I hope you enjoyed the latest podcast interview with the ladies of Lady Farmer. I love their focus on slow everything. In their book, The Lady Farmer Guide to Slow Living, they end with a 21-day plan to practice slow using three tools—identify a slow living practice, create gratitude awareness, develop a feeling inventory. All important details to a fully engaged life.

In 2017 I read In Praise of Slowness by Carl Honore. The book begins with a quote by Gandhi, “There is more to life than increasing its speed,” and then explores our addiction to do everything faster. Sometimes we have to ask, to what end? Filled with research and story, I learned how the slow movement began and grew (hello, Italy slow food) plus takeaway tips.

I also read Chasing Slow by Erin Loechner and loved her circuitous tale on trying to embrace slow. She also ends with tips such as ethical shopping, hydrate, lavender, mason jars, read, and yoga. All things I love!

Since reading these books, I’ve been surprised by my impatience with the indecisive person in front of me at the cafe counter, frustration while navigating carts left in the center of the grocery aisle, and eagerness to pass people who walk two abreast on narrow sidewalks. To name a few.

While these may seem like every day city-living challenges, they don’t have to be stressors. If I simply slow down.

And that’s one thing COVID has given us, the forced slowing down through quarantine, social distance, and fewer options. While I wouldn’t wish this pandemic on anyone, it has made me much more aware of the beauty of slow. Farmers’ markets, walks in the woods, quality time with my pups and partner, frequent contact with family, appreciation of my home as sanctuary, and the ongoing desire to simplify.

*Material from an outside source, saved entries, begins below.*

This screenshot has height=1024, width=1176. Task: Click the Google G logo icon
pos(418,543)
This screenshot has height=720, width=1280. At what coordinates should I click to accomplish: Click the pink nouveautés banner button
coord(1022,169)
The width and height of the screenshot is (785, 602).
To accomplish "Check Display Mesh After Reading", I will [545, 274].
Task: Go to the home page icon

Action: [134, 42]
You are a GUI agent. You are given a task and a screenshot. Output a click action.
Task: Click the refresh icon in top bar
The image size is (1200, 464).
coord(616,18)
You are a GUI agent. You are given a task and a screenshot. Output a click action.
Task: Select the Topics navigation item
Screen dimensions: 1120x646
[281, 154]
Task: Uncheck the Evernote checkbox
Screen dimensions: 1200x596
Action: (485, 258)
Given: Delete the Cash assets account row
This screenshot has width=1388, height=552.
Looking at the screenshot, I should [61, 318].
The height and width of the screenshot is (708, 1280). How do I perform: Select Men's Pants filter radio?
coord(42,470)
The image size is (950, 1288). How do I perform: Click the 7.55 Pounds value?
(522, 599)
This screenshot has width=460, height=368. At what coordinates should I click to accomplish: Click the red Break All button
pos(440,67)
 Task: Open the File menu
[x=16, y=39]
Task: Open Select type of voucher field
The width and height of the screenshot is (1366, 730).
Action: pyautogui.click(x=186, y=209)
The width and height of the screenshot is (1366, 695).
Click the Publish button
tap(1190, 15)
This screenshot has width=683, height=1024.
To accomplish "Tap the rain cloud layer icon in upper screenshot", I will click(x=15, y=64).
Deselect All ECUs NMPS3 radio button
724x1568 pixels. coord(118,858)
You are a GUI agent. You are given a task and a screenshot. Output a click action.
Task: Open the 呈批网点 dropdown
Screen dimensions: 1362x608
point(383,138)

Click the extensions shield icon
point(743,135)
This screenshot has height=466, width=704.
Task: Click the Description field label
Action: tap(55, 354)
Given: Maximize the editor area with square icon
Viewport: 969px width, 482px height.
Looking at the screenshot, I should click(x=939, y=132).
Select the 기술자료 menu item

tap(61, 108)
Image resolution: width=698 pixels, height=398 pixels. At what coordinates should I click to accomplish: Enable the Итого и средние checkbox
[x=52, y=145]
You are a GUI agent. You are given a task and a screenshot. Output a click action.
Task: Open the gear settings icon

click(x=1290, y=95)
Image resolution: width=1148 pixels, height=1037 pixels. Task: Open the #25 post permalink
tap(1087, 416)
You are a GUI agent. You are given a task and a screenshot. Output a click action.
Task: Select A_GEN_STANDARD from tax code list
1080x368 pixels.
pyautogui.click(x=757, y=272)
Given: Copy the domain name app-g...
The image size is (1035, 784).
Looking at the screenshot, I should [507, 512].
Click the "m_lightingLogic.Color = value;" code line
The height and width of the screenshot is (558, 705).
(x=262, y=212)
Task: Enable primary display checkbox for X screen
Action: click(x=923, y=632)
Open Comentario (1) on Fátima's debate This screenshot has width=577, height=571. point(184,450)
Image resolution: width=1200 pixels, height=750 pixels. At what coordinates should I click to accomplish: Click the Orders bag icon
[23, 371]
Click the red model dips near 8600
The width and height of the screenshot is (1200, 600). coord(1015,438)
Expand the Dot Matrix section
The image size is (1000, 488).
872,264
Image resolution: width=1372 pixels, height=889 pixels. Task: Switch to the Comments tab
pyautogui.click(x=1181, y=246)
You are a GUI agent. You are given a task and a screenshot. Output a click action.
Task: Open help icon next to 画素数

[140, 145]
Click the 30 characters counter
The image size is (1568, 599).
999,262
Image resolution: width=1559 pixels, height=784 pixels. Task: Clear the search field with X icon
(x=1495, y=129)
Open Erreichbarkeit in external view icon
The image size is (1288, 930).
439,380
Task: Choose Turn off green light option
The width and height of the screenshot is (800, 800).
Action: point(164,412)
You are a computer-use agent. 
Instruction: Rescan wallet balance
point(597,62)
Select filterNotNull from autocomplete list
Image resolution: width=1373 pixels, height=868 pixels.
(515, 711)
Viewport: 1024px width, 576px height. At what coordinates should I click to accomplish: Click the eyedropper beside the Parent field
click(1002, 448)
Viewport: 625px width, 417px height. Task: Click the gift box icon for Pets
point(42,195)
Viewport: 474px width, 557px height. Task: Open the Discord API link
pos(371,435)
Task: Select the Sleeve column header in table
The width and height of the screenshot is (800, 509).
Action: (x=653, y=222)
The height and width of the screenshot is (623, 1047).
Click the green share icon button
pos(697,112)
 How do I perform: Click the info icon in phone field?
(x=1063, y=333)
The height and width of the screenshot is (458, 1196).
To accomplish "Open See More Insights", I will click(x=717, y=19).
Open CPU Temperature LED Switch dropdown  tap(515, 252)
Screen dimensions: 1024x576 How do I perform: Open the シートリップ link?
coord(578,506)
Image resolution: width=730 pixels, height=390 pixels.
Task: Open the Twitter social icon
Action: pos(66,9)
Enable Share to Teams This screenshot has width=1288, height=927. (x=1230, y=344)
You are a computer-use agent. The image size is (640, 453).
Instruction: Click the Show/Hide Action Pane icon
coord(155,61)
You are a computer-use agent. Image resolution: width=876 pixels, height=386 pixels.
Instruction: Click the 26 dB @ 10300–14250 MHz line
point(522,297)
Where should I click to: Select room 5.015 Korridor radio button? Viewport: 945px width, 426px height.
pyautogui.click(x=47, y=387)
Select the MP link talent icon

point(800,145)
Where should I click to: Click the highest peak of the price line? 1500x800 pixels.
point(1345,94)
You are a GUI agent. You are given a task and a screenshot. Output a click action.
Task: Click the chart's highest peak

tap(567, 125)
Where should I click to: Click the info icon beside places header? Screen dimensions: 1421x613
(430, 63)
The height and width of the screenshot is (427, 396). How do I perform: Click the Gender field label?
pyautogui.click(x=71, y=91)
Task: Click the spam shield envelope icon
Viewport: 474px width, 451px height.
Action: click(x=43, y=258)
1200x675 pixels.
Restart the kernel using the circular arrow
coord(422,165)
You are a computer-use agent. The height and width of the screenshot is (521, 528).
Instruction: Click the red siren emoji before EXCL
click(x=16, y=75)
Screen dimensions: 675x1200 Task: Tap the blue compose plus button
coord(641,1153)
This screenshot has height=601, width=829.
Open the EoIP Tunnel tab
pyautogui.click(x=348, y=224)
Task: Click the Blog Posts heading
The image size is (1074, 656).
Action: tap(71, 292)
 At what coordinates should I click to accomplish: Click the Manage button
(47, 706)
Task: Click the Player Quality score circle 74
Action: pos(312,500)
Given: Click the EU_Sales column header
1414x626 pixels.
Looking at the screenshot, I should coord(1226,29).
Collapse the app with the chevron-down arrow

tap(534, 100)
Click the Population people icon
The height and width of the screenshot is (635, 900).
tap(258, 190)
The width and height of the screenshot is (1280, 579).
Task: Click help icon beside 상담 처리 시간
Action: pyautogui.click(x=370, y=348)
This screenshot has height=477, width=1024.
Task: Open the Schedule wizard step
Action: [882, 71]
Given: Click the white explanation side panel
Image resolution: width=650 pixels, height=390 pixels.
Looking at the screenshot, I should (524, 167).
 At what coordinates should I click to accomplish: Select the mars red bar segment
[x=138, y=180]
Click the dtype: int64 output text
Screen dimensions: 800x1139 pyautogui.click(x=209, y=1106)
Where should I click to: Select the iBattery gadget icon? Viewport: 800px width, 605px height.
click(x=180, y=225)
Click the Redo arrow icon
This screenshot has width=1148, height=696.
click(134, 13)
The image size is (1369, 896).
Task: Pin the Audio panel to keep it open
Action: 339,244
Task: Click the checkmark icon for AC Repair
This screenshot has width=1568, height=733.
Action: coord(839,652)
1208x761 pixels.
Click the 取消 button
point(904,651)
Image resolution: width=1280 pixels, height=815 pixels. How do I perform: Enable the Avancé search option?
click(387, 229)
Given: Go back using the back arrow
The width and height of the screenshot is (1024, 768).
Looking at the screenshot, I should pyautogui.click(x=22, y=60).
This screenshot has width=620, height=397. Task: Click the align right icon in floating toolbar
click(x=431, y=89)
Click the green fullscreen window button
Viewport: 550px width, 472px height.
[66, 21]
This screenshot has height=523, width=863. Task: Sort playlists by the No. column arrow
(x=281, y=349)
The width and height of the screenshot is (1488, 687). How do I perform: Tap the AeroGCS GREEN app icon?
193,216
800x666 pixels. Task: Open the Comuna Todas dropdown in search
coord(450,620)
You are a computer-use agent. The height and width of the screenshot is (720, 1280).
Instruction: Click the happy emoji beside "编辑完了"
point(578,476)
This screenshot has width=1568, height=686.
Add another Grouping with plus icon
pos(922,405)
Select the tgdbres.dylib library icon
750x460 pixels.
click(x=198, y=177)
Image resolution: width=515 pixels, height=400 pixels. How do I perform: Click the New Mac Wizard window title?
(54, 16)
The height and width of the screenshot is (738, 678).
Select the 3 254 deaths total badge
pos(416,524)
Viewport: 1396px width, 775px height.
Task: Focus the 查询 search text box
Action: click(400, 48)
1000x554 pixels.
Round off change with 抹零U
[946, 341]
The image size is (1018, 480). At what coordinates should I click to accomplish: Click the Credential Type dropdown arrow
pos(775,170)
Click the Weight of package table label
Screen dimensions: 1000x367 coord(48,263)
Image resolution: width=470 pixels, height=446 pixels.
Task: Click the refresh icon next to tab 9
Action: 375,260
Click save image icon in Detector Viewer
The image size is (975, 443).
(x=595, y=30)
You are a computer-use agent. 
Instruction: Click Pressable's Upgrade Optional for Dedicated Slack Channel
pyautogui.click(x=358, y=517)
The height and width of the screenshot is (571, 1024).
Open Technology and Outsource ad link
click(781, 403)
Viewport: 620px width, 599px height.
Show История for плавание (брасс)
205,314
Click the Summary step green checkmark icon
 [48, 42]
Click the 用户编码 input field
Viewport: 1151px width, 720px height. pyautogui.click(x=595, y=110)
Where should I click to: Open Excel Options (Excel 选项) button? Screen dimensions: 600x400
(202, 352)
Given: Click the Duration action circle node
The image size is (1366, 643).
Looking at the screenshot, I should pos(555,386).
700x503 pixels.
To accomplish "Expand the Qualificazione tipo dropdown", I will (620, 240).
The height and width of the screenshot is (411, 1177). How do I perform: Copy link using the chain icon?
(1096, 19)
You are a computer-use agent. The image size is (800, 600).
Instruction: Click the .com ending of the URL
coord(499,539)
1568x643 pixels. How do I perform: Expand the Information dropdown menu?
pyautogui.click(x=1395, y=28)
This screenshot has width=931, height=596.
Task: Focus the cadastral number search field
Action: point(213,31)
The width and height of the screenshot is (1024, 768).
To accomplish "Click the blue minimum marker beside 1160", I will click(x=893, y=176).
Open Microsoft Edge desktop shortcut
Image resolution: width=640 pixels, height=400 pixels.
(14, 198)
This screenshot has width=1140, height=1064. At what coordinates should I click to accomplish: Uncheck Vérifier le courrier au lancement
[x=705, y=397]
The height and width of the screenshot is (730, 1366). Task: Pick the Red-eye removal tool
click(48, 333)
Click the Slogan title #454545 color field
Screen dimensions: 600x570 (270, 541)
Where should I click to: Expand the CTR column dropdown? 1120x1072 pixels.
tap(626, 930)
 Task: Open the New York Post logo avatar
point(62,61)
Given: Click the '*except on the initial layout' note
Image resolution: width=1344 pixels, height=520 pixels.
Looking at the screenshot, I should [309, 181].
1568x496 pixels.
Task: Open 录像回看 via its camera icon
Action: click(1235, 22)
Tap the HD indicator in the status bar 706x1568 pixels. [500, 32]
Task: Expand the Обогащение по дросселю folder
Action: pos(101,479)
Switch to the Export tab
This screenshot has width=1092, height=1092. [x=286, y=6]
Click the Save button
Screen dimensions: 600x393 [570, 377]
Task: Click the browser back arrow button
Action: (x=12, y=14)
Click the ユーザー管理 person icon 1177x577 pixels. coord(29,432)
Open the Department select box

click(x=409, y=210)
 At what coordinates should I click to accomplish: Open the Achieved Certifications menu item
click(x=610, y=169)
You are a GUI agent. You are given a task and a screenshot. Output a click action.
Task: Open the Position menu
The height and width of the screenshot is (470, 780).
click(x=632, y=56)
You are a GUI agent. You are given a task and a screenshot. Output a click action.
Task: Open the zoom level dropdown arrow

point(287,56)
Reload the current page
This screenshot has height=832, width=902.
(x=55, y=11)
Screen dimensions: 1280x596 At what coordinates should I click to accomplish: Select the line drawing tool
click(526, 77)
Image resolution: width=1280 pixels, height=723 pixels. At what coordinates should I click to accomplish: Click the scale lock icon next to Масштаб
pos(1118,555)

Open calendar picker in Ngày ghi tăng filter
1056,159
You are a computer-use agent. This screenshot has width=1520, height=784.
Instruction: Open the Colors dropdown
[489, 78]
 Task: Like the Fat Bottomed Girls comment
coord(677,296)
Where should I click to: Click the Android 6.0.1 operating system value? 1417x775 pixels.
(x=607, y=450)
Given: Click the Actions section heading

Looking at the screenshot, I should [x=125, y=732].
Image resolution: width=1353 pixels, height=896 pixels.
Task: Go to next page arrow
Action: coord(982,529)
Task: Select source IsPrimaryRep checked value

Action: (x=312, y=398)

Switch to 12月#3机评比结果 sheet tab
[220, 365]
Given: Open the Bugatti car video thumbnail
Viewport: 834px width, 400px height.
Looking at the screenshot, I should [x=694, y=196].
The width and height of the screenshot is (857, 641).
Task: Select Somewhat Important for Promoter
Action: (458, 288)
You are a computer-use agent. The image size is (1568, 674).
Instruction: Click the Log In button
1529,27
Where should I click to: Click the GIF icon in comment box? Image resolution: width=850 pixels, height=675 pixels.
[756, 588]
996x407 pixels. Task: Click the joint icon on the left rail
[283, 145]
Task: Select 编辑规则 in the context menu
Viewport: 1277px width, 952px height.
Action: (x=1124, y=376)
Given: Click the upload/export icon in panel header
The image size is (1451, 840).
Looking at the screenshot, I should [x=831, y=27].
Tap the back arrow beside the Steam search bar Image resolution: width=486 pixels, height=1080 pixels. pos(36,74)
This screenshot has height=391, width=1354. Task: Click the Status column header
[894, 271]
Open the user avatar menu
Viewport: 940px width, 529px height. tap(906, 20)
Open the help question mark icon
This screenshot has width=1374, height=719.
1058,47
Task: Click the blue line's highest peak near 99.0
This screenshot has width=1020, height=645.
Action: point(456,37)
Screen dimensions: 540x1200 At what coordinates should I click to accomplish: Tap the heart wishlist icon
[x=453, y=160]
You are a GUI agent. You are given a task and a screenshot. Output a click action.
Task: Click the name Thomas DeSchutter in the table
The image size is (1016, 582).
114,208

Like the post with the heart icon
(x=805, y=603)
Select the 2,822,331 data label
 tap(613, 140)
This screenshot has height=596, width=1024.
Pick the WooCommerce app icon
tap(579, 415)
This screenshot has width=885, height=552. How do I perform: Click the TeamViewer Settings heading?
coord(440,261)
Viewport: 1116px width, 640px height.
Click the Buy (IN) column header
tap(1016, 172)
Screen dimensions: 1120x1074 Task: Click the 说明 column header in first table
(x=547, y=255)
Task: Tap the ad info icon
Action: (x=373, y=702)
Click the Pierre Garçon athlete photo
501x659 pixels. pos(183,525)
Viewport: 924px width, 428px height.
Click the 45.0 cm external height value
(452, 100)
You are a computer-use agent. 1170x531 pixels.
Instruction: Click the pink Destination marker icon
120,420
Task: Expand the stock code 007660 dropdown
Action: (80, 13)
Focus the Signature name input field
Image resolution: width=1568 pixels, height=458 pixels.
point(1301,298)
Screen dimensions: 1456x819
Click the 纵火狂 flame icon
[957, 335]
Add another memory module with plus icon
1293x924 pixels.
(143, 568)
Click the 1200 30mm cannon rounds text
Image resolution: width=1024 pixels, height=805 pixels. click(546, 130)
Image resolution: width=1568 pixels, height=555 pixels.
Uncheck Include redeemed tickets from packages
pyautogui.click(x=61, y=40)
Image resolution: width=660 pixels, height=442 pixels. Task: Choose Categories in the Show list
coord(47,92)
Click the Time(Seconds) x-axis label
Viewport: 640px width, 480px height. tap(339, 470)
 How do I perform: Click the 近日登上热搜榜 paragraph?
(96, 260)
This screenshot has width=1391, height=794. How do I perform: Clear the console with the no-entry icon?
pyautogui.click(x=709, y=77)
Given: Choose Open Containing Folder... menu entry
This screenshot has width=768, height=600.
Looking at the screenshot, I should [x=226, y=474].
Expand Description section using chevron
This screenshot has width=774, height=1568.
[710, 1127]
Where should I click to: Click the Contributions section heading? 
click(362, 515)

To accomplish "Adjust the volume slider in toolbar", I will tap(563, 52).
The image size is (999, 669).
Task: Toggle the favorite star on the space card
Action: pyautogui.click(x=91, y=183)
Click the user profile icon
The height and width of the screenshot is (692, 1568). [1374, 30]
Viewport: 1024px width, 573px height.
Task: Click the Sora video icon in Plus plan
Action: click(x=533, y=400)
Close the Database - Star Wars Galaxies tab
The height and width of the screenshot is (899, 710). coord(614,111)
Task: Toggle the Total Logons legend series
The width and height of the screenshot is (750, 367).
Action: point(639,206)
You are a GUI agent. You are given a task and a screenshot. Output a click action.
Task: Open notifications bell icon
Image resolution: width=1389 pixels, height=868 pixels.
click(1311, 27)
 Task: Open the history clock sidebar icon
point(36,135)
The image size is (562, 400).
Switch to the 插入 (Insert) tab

When I wrote HTC10 in 2016, I confessed how I’d operated under a “crazy busy” mindset for years. You know, when people ask how you’re doing and the response is, “Crazy busy!” I cringe at that now. It’s not how I want to live my life.

Instead, I want to embrace the beauty of slow, intentional, and essential, even in the midst of life’s many twists and turns. Especially in the midst of this time!

The best part? I don’t need a 10-step program, special equipment, or weekend away. These practices are free and most are available daily—meditate, walk, sit down to eat at a table, write, tend plants, read, spend time with family and friends, support ethical companies, sip tea, light a candle, donate what I no longer need. Think quality over quantity.

Slow also aligns with essentialism (art of discerning between external noise and internal voice) and minimalism (only allowing what aligns with our most important values to take up our space and our time).